4    To choose the appropriate attacking tool for each vital spot

5    To become familiar with the correct angle and distance for attack and defense

6    Keep both the arms and legs bent slightly while the movement is in motion

7        All movements must begin with a backward motion with very few exceptions

8        To create a sign wave during the movement by utilizing the knee spring properly


Be able to count from one to ten in Sino-Korean;

 1    il

 2    i 

 3    sam 

 4    sa 

 5    o

 6    yuk  

 7       chil 

 8        pal

 9    gu  

10      sip  


The history of the art of Taekwon-Do: 

On April 11th, 1955, the name Taekwon-Do was officially adopted for the martial art General Choi Hong Hi had developed using elements of the ancient Korean martial art of Tae-Kyon and of Shotokan Karate, a martial art he had learned while studying in Japan.

The philosophical values and the goals of Taekwon-Do are firmly rooted in the traditional moral culture of the Orient.  On the technical side, defensive and offensive tactics are based on principles of physics, particularly Newton's Law, which explains how to generate maximum force by increasing speed and mass during the execution of a movement.

Wanting to share the results of his philosophical reflections and his technical experiments, General Choi planned and wrote a unique reference work, the Encyclopedia of Taekwon-Do. In its fifteen volumes, he explained in detail the rules and practices of this art.

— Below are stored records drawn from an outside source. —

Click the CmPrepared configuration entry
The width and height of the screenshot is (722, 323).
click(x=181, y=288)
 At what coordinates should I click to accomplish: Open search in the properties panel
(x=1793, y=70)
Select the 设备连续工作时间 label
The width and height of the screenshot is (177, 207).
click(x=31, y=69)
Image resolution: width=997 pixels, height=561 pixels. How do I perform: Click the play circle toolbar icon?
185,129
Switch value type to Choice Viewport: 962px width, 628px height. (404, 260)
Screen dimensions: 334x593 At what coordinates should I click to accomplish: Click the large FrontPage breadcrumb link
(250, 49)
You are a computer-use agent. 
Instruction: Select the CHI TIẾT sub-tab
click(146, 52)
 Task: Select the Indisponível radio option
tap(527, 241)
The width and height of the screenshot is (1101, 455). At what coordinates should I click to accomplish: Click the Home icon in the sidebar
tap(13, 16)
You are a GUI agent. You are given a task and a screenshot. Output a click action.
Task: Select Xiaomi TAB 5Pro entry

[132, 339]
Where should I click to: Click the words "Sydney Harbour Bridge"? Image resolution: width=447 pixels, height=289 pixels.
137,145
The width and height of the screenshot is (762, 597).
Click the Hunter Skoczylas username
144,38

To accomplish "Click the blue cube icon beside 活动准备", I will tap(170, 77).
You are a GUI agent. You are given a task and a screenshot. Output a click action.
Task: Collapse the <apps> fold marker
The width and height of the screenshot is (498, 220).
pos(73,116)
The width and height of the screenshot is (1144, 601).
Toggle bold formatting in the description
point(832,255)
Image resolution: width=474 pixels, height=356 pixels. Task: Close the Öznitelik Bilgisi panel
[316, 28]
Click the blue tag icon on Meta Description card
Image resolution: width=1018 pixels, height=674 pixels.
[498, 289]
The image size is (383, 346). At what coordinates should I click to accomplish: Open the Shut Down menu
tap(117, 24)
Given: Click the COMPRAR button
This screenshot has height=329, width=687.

Always striving for excellence, General Choi presented Taekwon-Do as in a state of continuous evolution, open to changes that would improve its effectiveness.  He wrote that anyone who believes he has fully discharged his duty will soon perish.  Likewise, any undertaking that is perceived to have reached its objectives is likely to lose momentum, stagnate, and die.

Since the beginning, Taekwon-Do has never stopped evolving, driven by the strong will and a lot of hard work by its Founder.